Structure-activity relationship of berberine and G4 DNA reveals aromaticity’s effect on binding affinity
(1) Langley High School, McLean, Virginia, (2) Dougherty Valley High School, San Ramon, California, (3) Henry M. Gunn High School, Palo Alto, California, (4) Abraham Lincoln High School, San Francisco, California, (5) Homestead High School, Cupertino, California, (6) Oswego East High School, Owego, Illinois, (7) Aspiring Scholars Directed Research Program, Fremont, Californiahttps://doi.org/10.59720/22-040
Secondary nucleic acid structures, such as the Guanine Quadruplex (G4), are known to contribute to gene regulation throughout the genome. In cancer cells, stabilizing such structures could prove to be integral to inhibiting cancer cell proliferation. Berberine is a natural quaternary alkaloid with a number of medicinal properties, including antimicrobial and anticancer effects. Previous studies have shown that berberine can stabilize the G4 through π-π interactions, by increasing the release of free energy. In this study, we test the effectiveness of ligand aromaticity (cyclic, planar molecules) on the free energy of binding with the G4. Based on previous studies, we hypothesized that large aromatic rings incorporated in berberine molecules would act as highly stabilizing ligands that would generate the greatest binding affinity with the G4 through π interactions with guanine endplates and K+ ions. To explore the structure-activity relationship for berberine-based ligands, we developed an in silico library of 800+ ligands. Through molecular docking, we predicted the free energy release of each ligand’s interaction with the G4 complex.
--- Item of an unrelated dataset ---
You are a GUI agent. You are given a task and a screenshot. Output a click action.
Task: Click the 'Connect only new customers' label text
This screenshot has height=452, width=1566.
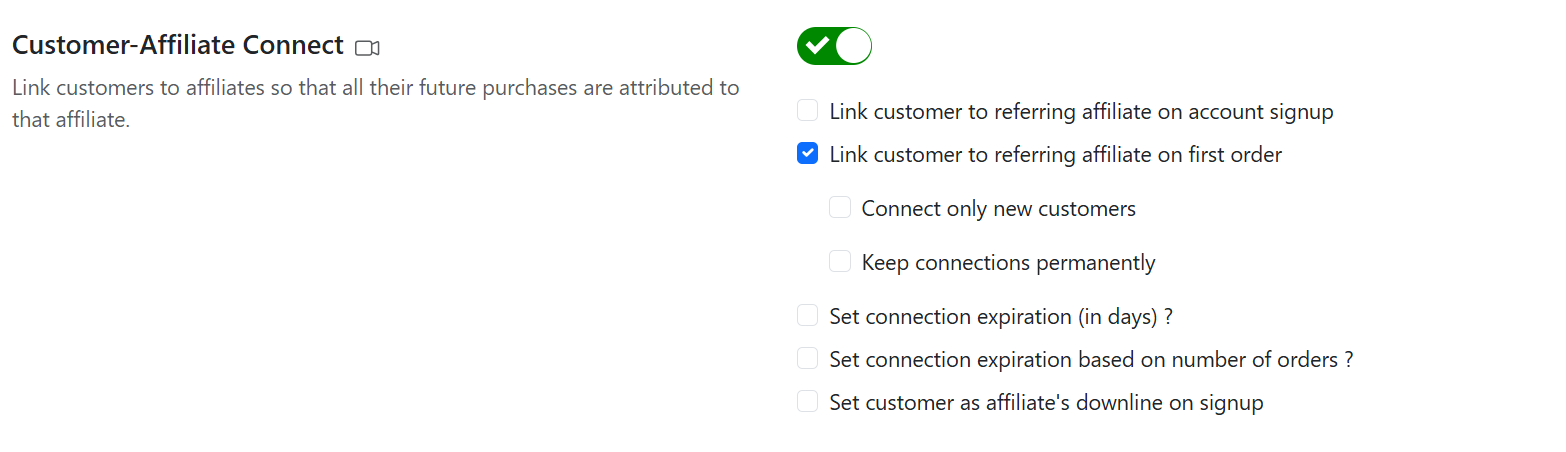coord(998,209)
From our research, we found that berberine analogs with aromatic R groups, which allow for high degrees of aromaticity and flexibility, have a significant positive impact on binding strength between berberine analogs and G4 complexes through π-π interactions with endplates and grooves, indicating that these ligands can more effectively bind to and stabilize the G4’s activity. The authors envision that this research may aid the development of drugs that target the G4 to inhibit cancer cell proliferation, ultimately furthering cancer therapeutics research.